In other business, the trustees: * Unanimously elected Mark Nordenberg as interim chancellor, effective Aug. 1.

* Approved a 4.5 percent tuition increase for the 1995-96 academic year. The new tuition rate for most Pitt full-time undergraduates who are Pennsylvania residents will be $5,184 for two semesters, an increase of $222. Tuition for out-of-state undergrads will increase by $484 to $11,270. Graduate tuition rates also increased by 4.5 percent, except at the medical school, where tuition increased 3.5 percent.

* Voted to increase student fees at the Bradford, Greensburg and Johnstown campuses. The board voted to rename UPB's athletic fee the recreation fee because the fee primarily supports intramural and recreation programs; the trustees also approved increasing the fee from $20 to $30 per term for each full-time student during the fall and spring terms. In addition, the trustees approved increasing the Bradford campus student health fee from $12 to $15 per term for each full-time student during the fall and spring terms. To help initiate intercollegiate athletics at the Greensburg campus, the board approved the creation of a student athletics fee of $25 per term for each UPG full-time student and $5 for each part-time student, beginning in fall 1995. The board also approved increasing the Johnstown campus student activity fee from $42 to $43 per term, beginning in fall 1995.

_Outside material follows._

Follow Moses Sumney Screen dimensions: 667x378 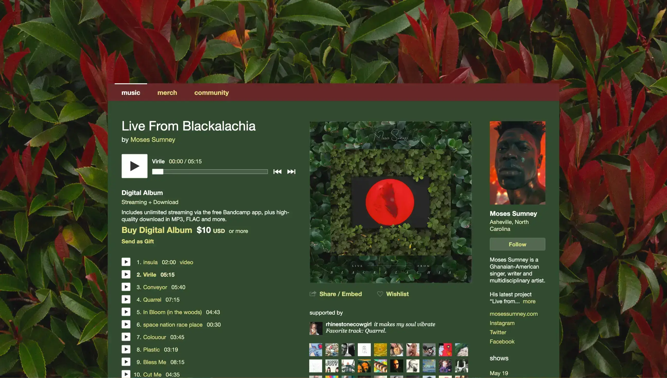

* Elected seven new trustees and returned seven others to additional terms. The board also re-elected members of the board's executive committee.

Elected to Pitt's board for the first time were Robert W. Murphy Jr., president and owner of Quicksilver Golf Club; John J. Horgan, senior vice president, fiber glass, PPG Industries; Richard L. Fischer, executive vice president, ALCOA; Suzanne W. Broadhurst, director of corporate giving, Eat'n Park Restaurants; John A. Robertshaw Jr., chairman, Laurel Vending Company; and Richard W. Roeder, senior partner, Roeder & Rothschild. All were elected as special trustees.

A seventh new trustee, H. Woodruff Turner, a partner in Kirkpatrick and Lockhart, was elected an alumni trustee.

J.W. Connolly, who formally became chairperson of Pitt's Board of Trustees at the June 22 meeting, also was elected a charter trustee. Connolly, retired senior vice president of the H.J. Heinz Co., previously was a term trustee.

Returning Pitt board members included Susan Wood, director, Savannah River Technology, Westinghouse Corp.; James C. Roddey, managing general partner, Allegheny Media; J. David Barnes, chairman emeritus, Mellon Bank; and Frank V. Cahouet, chairman, president and chief executive, Mellon Bank. All were elected term trustees.

Also, former Commonwealth trustee Marvin S. Lieber, partner, Lieber and Weis, was elected a special trustee. Ralph J. Cappy, associate justice, Supreme Court of Pennsylvania, was re-elected as special trustee.

John C. Marous, retired chairman and chief executive of Westinghouse Electric Corp., retired from the board and was elected an emeritus trustee.

In addition to the seven newly elected trustees, Gov. Tom Ridge has appointed Jeffrey S. Blum to a four-year term as a Commonwealth trustee. Blum is chairman of the tax department, Klett, Lieber, Rooney, and Schorling.

Re-elected to the Pitt trustees' executive committee for one-year terms ending June 1996 were Yolanda G. Barco, partner, Barco and Barco; J. David Barnes, chairman emeritus, Mellon Bank; William S. Dietrich II, president, Dietrich Industries, Inc. and chairperson of the Pitt Board of Trustees' audit committee; D. Michael Fisher, state senator; Frederick S. Humphries, president, Florida Agricultural and Mechanical University; A. Alice Kindling, public health administrator, Allegheny County Health Department and chairperson of the Pitt trustees' student affairs committee; and Paul E. Lego, retired chairman and chief executive officer, Westinghouse Electric Corp. and chairperson of the trustees' property and facilities committee.